MATERIAL SUPPLIED
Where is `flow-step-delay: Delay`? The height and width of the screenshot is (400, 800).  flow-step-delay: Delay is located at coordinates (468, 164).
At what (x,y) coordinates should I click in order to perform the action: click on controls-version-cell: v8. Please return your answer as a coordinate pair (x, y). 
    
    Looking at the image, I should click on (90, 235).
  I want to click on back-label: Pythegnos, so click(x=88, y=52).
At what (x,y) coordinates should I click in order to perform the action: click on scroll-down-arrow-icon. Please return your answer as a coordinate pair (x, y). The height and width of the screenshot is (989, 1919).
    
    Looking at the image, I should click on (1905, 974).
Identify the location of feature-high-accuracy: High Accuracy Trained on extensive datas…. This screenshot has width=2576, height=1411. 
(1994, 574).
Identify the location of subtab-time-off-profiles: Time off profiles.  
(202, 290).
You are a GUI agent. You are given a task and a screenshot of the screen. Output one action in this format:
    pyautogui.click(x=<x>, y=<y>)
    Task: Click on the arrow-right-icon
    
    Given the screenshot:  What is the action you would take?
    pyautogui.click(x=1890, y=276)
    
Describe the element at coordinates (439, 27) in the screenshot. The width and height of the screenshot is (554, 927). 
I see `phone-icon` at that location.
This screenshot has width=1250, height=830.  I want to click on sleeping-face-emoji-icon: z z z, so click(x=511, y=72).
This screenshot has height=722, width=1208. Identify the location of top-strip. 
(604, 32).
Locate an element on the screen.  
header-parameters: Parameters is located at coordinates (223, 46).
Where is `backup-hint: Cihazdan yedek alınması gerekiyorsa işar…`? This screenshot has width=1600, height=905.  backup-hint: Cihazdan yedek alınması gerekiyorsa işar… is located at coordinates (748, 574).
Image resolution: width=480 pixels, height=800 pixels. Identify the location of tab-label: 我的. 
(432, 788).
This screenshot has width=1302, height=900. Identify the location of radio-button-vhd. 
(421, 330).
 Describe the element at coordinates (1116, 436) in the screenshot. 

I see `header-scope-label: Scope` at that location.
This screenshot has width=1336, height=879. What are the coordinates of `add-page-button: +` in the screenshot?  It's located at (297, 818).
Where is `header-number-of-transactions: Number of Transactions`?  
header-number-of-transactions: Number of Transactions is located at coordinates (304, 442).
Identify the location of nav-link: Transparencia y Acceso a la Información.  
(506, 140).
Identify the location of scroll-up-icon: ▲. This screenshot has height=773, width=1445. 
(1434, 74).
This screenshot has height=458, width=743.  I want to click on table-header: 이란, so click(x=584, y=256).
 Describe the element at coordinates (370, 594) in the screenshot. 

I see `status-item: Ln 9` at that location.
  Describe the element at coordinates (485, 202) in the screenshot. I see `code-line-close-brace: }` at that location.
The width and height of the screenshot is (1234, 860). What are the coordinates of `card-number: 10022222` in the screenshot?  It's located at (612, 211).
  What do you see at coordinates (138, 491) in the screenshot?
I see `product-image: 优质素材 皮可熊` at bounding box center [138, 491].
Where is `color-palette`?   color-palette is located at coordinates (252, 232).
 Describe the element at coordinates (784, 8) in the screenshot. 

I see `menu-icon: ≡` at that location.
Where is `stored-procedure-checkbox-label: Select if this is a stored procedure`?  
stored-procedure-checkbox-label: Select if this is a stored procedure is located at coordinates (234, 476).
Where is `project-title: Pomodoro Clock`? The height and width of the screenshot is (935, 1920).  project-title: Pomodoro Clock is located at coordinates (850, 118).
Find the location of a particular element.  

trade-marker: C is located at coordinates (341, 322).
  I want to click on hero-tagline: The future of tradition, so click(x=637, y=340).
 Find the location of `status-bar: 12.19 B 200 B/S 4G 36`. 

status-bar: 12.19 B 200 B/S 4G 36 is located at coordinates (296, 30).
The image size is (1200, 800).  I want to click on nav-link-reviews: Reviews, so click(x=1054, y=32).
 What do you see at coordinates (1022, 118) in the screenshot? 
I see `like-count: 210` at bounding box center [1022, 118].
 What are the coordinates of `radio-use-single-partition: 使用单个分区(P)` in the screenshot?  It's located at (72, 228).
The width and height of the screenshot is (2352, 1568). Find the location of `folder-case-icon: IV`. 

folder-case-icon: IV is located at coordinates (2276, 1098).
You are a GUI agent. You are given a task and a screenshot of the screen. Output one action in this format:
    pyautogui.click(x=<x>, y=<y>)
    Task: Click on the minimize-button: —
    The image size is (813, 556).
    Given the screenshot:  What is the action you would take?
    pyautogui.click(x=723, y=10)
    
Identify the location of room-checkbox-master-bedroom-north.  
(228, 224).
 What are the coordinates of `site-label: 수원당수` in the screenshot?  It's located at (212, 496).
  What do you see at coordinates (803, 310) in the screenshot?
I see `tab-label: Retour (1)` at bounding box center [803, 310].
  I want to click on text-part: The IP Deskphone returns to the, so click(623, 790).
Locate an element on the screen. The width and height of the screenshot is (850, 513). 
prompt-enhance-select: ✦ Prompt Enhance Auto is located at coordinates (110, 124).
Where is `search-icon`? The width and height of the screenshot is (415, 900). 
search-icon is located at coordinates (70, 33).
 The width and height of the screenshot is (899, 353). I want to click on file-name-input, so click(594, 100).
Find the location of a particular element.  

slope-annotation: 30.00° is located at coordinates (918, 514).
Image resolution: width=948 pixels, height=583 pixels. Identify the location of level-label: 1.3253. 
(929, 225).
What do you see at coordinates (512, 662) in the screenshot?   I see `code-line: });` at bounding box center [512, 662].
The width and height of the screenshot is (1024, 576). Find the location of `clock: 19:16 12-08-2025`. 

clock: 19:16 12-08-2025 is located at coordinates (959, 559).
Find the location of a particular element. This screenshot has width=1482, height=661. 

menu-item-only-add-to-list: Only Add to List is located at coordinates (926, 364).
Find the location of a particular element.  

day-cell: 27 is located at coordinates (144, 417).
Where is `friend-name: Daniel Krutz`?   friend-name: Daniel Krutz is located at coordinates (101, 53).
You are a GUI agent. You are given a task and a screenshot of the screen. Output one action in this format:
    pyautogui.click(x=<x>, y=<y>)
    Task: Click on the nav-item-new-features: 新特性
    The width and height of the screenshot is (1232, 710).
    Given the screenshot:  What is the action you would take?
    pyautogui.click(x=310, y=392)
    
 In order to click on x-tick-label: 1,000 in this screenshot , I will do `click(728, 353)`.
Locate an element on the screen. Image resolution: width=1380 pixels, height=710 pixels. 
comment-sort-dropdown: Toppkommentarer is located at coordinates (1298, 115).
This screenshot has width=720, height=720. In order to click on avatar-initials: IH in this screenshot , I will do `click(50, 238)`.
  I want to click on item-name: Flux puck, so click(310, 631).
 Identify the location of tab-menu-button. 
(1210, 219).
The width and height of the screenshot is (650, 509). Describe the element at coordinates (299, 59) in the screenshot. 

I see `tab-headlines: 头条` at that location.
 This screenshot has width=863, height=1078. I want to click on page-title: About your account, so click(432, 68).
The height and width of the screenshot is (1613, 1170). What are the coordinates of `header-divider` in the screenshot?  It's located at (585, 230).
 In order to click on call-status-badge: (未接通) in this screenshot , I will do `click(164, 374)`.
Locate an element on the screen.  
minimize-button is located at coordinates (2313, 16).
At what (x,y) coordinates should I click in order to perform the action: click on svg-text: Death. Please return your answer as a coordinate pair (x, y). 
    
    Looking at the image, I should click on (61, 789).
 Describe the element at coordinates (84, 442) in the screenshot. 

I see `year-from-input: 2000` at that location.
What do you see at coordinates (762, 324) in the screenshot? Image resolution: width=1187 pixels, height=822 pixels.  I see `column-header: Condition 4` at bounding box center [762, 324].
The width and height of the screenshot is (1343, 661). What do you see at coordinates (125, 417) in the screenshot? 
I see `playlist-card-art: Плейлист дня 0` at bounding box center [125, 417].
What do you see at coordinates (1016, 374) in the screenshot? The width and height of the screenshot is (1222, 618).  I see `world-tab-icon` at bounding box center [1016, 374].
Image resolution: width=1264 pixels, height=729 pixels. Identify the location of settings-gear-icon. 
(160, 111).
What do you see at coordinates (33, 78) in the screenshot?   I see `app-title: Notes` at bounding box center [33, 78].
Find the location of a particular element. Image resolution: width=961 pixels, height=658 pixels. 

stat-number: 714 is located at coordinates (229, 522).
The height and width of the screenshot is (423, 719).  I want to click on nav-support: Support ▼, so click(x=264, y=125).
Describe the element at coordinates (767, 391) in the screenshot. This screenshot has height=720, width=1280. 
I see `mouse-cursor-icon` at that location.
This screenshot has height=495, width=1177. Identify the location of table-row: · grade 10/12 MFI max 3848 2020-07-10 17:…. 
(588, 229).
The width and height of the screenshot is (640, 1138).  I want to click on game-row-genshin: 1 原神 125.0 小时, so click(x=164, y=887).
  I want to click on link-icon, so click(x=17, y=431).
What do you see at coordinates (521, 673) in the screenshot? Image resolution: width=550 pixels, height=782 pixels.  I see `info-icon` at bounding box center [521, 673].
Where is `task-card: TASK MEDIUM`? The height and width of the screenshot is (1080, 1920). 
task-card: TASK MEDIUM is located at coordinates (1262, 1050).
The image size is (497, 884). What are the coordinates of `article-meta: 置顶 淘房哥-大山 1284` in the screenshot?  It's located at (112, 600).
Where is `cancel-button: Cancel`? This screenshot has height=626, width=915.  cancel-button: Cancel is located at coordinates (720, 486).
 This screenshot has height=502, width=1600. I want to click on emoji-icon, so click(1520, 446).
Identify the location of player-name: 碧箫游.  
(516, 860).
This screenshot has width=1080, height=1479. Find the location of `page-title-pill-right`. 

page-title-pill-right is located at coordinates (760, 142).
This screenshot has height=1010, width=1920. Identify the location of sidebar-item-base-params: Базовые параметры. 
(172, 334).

WORK REQUIRED
List every line of the data as a numbered list, from the very first line down to the line containing "(1994, 574).", leaving out blank lines.

EXERCISE RESPONSE
1. Where is `flow-step-delay: Delay`? The height and width of the screenshot is (400, 800).  flow-step-delay: Delay is located at coordinates (468, 164).
2. At what (x,y) coordinates should I click in order to perform the action: click on controls-version-cell: v8. Please return your answer as a coordinate pair (x, y). 
3.     Looking at the image, I should click on (90, 235).
4.   I want to click on back-label: Pythegnos, so click(x=88, y=52).
5. At what (x,y) coordinates should I click in order to perform the action: click on scroll-down-arrow-icon. Please return your answer as a coordinate pair (x, y). The height and width of the screenshot is (989, 1919).
6.     Looking at the image, I should click on (1905, 974).
7. Identify the location of feature-high-accuracy: High Accuracy Trained on extensive datas…. This screenshot has width=2576, height=1411. 
8. (1994, 574).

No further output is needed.